Fox News, Texas Gov. Greg Abbott team up to promote his bussing stunt targeting asylum-seekers
Fox is all-in on Abbott’s “heinous plan" to coercively relocate legal migrants across the country to score political points
Written by Zachary Pleat
Research contributions from Ryan Masri & Harrison Ray
Published
Ever since Gov. Greg Abbott (R-TX) announced his plan on April 6 to forcibly relocate legal asylum-seekers at the U.S.-Mexico border to Washington, D.C., Fox News has rewarded him with widespread favorable coverage of his obvious stunt. Abbott has in turn promoted Fox’s coverage and gone on the network to further draw attention to his scheme.
In early April, the Biden administration announced “that families and single adult asylum seekers who had been turned away at the U.S.-Mexico border since the start of the Covid-19 pandemic will have their chance to enter the U.S. and make an asylum claim starting May 23.” Abbott responded to the plan by announcing that Texas “would place state troopers in riot gear to meet migrants at the border and bus them straight to the steps of the U.S. Capitol in Washington, D.C.” According to The Texas Tribune, Abbott’s office attempted to clarify that what seemed to be a forced relocation program would be “completely voluntary for migrants and would happen only after they had been processed and released by the Department of Homeland Security.”
Fox News immediately began hyping Abbott’s plan, covering his press conference live and then airing more than 30 weekday segments about it in the past eight days, according to Media Matters’ internal database.
Multiple Fox News personalities praised the governor’s planned stunt. Prime-time host Sean Hannity said Abbott is “taking another stand for border security.” Fox & Friends co-host Steve Doocy said, “It might’ve been a publicity stunt, but it worked for Texas.” Abbott also joined Fox for an interview on April 11 to further publicize his stunt.
On April 13, after the first bus full of migrants pulled up in front of Fox’s Washington, D.C., studios, Fox & Friends provided live coverage of people disembarking.
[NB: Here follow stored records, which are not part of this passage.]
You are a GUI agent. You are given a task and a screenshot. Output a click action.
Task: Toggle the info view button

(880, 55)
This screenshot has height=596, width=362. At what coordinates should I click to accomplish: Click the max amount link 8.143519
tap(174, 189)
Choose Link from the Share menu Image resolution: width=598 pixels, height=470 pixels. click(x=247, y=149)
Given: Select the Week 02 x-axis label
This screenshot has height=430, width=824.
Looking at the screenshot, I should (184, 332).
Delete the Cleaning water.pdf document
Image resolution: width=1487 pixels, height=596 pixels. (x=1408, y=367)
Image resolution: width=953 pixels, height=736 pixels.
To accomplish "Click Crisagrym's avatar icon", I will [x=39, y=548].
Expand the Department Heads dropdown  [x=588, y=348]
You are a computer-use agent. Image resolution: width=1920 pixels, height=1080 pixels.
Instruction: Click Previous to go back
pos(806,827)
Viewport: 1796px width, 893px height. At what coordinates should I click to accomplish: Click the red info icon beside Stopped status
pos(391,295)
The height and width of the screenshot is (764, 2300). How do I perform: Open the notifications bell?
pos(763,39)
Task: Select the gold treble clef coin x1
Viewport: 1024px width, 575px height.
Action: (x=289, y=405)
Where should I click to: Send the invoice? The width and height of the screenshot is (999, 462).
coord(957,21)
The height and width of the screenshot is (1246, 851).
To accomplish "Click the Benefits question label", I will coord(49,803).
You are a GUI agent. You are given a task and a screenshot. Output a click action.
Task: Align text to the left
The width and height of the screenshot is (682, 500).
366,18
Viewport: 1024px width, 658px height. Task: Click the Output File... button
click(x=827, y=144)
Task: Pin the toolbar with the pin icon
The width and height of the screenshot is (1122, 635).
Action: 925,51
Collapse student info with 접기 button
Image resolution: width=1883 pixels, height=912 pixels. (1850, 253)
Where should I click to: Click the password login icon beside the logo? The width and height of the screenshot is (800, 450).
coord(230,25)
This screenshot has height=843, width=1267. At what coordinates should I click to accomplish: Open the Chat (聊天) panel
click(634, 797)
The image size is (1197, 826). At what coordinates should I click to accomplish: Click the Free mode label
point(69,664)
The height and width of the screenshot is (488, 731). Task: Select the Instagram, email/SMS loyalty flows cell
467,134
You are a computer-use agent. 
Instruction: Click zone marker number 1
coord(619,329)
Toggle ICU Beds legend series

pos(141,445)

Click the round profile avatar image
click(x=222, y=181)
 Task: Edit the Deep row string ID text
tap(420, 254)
Anchor John Roberts also covered the bus’s arrival, declaring on Twitter that Abbott “carries out his pledge” and noting that the bus was strategically placed “right in front of the building that houses” Fox News, NBC News, and C-SPAN.
During the April 13 White House press briefing, Fox White House correspondent Jacqui Heinrich commented that Abbott was “making good on his promise to send migrants to the president’s doorstep.” Later, Fox host Jesse Watters commented that “Abbott dropped them off right in front of the Fox bureau. Smart move by Governor Abbott, he knows what he's doing there.”
The same day, Abbott tweeted a FoxNews.com story about the stunt and boasted about his plan.
Some Texas politicians, both Republicans and Democrats, had immediately criticized Abbott’s announcement as a “gimmick” and “stunt” when it was announced. Civil rights and immigration advocates have also denounced Abbott’s announcement. Kate Huddleston, staff attorney at the American Civil Liberties Union (ACLU) of Texas, said “any forcible busing of migrants across the country would be outrageous and blatantly unconstitutional” and noted that Abbott had “already backpedaled on this heinous plan” by announcing it would be voluntary. Denise Gilman, co-director of the Immigration Clinic at the University of Texas School of Law, said Abbott’s plan is “of questionable legality” because “everything about the program suggests it would be coercive.”
The Refugee and Immigrant Center for Education and Legal Services (RAICES), a Texas-based nonprofit that rose to prominence fighting the Trump administration’s shockingly cruel family separation policies, described Abbott’s plan as “fear mongering to a problem that doesn’t exist,” calling it “disgusting" and an effort to “Make Texas White Again.” Domingo Garcia of the League of United Latin American Citizens said many migrants will likely feel coerced to board buses: “When you have uniformed DPS troopers with badges and guns telling refugees who have just been granted freedom ‘Hey this is a bus that will take you to Washington’ are they going to feel like they’re coerced? Is it really voluntary?” Garcia also pointed out that Abbott’s plan “uses human beings as political pinatas to score political points six months before his election.”
This overabundance of coverage by Fox News follows a misleading effort by the network and other Murdoch-owned outlets to boost Republican policies on COVID-19, especially in Florida. Talking Points Memo just reported that Florida Republican Gov. Ron DeSantis announced a copycat effort of Abbott’s plan, claiming he will bus migrants in Florida to supposed “sanctuary states,” which conservatives falsely believe are too accommodating of immigrants, “including President Joe Biden’s home state of Delaware.” It’s likely not a coincidence that Fox is trying to buff the reputations of Republican politicians as they continue to seek elected office.